I remembered a funeral was being held that day for a young man who’d been killed in Iraq. It was early in the war when every death was significant, and not a regular occurrence. People still believed we’d be in-and-out of the country within months, Saddam Hussein brought to justice, ally troops hailed as heroes, a new president elected, and the country rebuilt and restored as a democracy.
With the air conditioning blasting, I watched as the motorcade drove by, half dozen motorcycle officers, followed by the hearse, several town cars, a long line of cars… and then a contingent of noisy motorcyclists, wearing black leather jackets, embroidered with the name of their groups. Dozens and dozens of cyclists. Clean-shaven and bearded men.
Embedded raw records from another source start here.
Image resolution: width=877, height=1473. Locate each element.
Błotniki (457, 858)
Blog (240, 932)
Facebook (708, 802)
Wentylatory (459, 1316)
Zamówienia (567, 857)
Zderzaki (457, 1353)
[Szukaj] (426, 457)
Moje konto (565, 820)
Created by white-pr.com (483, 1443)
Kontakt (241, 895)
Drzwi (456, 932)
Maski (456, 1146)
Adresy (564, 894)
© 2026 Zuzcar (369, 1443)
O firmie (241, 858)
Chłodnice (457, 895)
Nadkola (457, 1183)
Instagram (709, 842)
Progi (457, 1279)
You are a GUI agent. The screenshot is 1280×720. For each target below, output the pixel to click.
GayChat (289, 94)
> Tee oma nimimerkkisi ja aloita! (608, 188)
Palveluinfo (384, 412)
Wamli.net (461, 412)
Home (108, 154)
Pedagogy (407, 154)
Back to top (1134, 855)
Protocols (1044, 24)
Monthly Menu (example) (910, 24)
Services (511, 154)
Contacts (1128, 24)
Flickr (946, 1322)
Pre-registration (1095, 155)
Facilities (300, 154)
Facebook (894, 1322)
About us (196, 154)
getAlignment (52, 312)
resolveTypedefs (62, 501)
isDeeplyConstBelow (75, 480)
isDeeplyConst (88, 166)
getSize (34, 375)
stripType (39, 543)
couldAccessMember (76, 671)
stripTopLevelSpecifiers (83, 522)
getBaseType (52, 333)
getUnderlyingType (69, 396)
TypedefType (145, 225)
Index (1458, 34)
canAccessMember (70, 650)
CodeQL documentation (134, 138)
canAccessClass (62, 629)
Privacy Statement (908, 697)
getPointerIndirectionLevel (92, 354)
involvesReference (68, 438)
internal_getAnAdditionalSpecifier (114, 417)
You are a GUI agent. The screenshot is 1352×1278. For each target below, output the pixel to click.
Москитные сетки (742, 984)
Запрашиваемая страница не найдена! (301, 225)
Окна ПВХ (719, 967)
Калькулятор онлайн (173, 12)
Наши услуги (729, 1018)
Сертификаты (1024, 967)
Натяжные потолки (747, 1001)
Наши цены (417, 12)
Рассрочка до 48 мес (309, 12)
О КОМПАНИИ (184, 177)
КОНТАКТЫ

Some with helmets and some with bandanas on their heads. Mixed in with the large, acoustically distinct Harley Davidsons were small bikes, some with women on them.
My first thought was of sadness. Sadness for the family that had to be burdened with knowing the Westboro Baptist Church was planning to show up at their son’s funeral. They suffered from the heartbreak of losing a child who was only a few years out of high school.
I was saddened the motorcyclists had to gather, perhaps missing work or neglecting obligations, to selflessly rev up their motorcycles’ engines to drown out the rants of the picketers.
And then I was angry.
A funeral should be a private affair. It’s a time to reflect on someone’s life, and based on one’s beliefs or relationship to the deceased, silently mourn, turn to others for support, or perhaps toast to a life well-lived.
The funeral procession I observed had swelled in size, not because people knew the young soldier, but to create a distraction, a noise barrier between the egotists from a church thousands of miles away who felt the need to force their misguided beliefs on others, the conviction “military funerals have become pagan orgies of idolatrous blasphemy, where they pray to the dunghill gods of Sodom & play taps to a fallen fool.”
As I watched the last motorcycle pass, I sat for a few minutes, the sun glaring through the window, and tried to make sense of the lunacy. But there was none.
As my days in Texas passed, I saw several motorcades for fallen soldiers, usually consisting of a brigade of motorcyclists, a growing necessity for high profile military funerals.
And now, the ugliness of the Westboro Church is coming to Seattle. Tomorrow, they will arrive, ready to spew their hatred, at the funeral for a mother of two. It simply doesn’t make sense.